### Material shown
--------------------------------

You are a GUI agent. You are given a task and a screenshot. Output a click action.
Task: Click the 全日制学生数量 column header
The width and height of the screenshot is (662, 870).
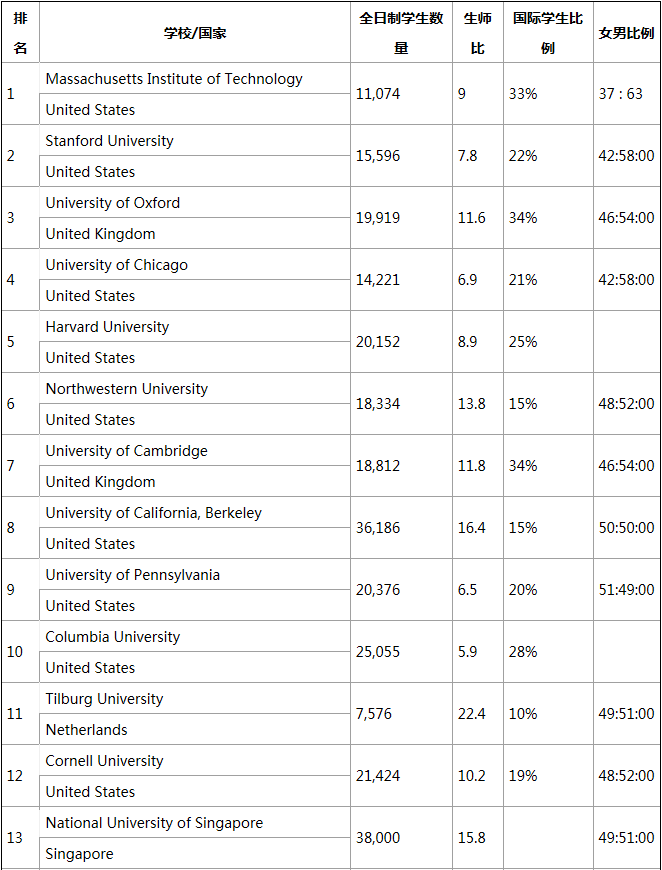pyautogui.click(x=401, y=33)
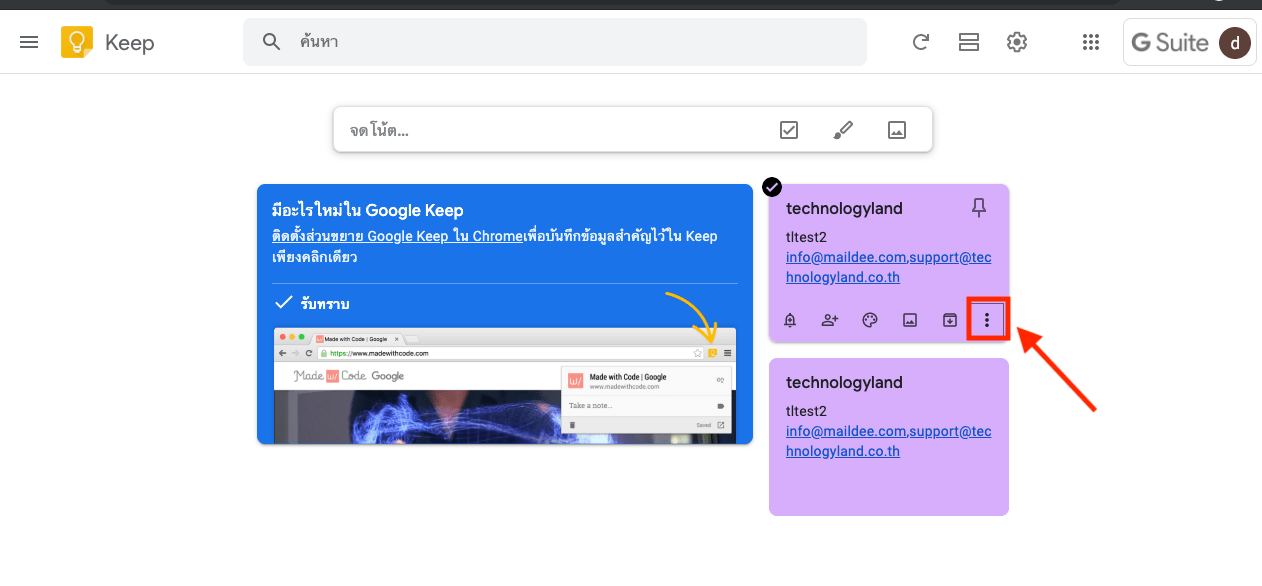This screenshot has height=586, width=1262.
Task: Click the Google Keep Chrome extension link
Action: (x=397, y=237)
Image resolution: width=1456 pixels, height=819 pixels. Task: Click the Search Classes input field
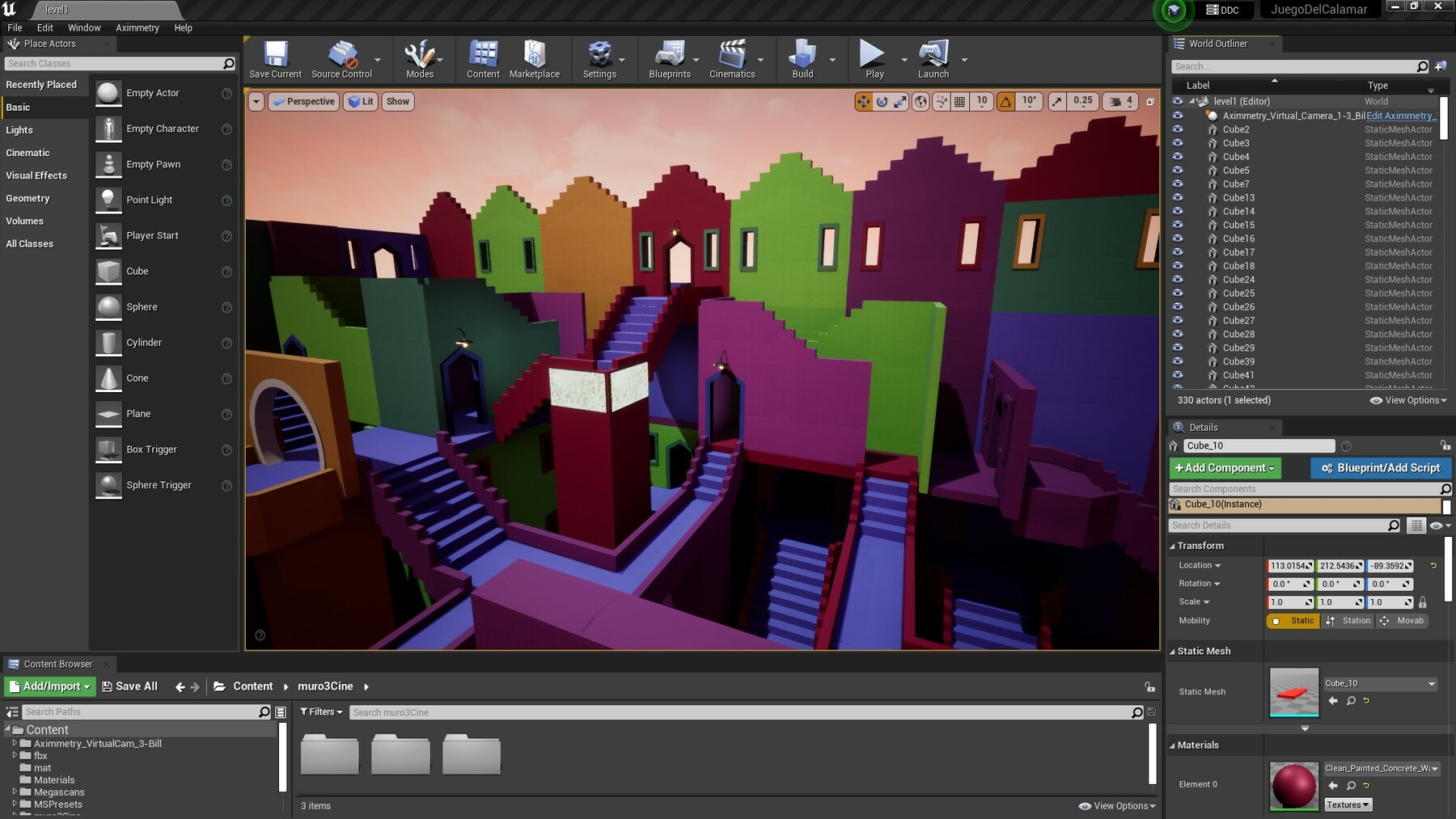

--------------------------------

### Problem
With the pictures left out, copy exactly the lines from the one containing "The width and" through the last line of the data.

### Completed task
The width and height of the screenshot is (662, 870).
pyautogui.click(x=401, y=33)
This screenshot has height=586, width=1262.
Task: Click the Google Keep Chrome extension link
Action: (x=397, y=237)
Image resolution: width=1456 pixels, height=819 pixels. Task: Click the Search Classes input field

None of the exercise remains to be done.